Action item:
Select the lines below containing the word "category".

Information provided:
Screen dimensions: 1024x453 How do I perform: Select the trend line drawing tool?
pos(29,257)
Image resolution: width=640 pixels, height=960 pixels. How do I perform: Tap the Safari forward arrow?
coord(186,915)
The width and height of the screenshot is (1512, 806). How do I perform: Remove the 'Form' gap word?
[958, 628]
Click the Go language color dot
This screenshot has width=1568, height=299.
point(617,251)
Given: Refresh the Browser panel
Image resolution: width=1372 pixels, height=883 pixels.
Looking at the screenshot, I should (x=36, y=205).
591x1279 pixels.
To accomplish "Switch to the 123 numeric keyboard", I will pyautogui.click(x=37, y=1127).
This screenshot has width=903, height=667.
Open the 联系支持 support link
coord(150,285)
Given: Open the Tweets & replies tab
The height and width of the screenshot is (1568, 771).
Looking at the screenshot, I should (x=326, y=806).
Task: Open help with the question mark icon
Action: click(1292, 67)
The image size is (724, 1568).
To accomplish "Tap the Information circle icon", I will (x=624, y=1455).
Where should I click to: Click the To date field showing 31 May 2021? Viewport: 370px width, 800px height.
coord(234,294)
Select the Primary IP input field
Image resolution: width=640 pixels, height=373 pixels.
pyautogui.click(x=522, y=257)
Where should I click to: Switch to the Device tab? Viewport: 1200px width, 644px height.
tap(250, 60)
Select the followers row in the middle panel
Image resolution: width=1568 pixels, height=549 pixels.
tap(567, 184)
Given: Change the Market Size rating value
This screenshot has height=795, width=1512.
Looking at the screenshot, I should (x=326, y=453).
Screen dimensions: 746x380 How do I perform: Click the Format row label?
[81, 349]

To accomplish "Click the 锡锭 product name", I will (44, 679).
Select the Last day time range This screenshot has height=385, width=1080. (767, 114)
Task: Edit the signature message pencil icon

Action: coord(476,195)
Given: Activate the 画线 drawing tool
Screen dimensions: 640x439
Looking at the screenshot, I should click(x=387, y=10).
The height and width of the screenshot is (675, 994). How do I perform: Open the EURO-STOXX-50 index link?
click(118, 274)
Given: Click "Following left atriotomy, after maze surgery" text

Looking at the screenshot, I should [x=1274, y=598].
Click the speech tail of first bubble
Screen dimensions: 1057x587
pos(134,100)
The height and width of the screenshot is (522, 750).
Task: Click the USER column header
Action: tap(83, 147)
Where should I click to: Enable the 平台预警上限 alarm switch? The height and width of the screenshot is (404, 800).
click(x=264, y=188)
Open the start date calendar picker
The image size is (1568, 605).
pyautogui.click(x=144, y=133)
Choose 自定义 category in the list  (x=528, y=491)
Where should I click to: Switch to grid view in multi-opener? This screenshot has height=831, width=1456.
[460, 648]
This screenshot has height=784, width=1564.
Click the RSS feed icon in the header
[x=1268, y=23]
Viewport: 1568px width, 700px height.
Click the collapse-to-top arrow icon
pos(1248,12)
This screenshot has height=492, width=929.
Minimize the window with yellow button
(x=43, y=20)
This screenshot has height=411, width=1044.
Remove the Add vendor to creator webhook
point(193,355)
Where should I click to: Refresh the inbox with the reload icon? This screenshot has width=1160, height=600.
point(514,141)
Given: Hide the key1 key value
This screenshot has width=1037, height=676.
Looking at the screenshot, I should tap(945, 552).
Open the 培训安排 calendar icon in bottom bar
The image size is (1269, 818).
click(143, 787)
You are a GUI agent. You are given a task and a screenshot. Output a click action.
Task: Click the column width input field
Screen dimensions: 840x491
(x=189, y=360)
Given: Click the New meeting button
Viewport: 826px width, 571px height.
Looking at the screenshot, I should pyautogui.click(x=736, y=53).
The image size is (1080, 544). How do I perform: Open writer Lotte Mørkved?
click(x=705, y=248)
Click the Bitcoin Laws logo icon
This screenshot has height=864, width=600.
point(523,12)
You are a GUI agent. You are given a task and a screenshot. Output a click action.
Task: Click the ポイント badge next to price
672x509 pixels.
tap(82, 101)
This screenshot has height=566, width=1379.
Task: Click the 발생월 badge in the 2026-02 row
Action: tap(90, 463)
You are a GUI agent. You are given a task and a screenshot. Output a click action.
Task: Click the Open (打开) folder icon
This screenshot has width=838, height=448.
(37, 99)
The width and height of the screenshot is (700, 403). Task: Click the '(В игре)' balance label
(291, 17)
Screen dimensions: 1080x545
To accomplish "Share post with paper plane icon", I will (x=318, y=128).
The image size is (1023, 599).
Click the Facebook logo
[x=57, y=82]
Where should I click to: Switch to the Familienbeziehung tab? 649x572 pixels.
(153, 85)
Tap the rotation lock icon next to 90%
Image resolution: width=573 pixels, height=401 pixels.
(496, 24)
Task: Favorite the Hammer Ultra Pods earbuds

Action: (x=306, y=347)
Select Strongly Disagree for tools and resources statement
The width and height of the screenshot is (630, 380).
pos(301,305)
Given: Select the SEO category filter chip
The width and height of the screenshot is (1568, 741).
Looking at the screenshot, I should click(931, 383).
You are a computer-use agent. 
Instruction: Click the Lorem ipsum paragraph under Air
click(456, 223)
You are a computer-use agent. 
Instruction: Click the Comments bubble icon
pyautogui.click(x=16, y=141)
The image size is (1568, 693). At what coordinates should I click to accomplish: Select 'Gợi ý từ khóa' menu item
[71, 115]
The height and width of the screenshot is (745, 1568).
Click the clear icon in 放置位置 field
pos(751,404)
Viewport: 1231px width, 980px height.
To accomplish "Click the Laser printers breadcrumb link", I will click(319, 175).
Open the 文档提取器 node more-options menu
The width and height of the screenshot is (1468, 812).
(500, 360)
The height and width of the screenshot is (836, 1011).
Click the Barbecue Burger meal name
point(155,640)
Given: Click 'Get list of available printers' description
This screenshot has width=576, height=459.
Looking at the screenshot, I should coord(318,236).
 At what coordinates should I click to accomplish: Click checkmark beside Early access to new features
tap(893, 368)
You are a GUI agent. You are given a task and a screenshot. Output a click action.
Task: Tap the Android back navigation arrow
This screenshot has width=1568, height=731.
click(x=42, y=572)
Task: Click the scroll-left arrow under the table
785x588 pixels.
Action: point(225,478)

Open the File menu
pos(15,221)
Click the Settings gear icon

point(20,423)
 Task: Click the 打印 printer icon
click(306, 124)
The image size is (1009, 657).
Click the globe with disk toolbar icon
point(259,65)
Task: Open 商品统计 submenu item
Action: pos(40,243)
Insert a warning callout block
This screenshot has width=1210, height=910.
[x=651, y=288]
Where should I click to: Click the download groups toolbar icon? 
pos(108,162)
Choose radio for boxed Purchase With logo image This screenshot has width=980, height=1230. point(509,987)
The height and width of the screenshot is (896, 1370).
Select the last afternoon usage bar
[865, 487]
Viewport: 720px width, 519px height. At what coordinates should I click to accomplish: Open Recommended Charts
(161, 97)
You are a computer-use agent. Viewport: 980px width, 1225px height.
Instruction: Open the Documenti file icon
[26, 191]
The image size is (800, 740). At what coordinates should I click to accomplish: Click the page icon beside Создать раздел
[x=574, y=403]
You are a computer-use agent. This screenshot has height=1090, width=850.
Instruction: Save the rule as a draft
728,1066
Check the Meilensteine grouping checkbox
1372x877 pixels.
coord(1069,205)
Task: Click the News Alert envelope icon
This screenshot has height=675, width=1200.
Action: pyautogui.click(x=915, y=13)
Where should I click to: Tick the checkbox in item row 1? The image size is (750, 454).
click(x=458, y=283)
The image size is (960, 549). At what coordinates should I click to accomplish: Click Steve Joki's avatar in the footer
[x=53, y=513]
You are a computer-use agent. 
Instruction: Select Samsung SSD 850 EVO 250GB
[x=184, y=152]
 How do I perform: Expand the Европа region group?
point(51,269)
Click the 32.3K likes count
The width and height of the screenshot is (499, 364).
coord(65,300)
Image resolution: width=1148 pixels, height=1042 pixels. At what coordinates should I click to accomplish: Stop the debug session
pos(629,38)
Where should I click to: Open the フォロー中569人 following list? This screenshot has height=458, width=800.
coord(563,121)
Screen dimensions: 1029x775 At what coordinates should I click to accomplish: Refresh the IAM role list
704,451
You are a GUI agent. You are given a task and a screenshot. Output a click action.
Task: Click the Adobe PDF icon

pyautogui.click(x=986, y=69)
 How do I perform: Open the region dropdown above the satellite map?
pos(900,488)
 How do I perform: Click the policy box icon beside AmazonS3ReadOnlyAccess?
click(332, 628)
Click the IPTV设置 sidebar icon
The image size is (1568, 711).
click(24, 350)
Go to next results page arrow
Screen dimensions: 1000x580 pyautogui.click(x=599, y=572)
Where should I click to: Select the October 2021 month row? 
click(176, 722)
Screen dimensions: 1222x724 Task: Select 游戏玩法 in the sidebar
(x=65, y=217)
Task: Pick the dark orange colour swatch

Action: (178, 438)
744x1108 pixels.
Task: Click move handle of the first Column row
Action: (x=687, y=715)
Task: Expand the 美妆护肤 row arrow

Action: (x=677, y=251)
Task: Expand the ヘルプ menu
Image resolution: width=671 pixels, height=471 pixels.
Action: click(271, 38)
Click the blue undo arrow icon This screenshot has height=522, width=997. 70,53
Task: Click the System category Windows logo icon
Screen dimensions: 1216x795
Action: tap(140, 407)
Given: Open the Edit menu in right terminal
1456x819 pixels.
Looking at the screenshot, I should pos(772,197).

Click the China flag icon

Solution for this problem:
Choose 自定义 category in the list  (x=528, y=491)
Given: Select the SEO category filter chip
Task: Click the System category Windows logo icon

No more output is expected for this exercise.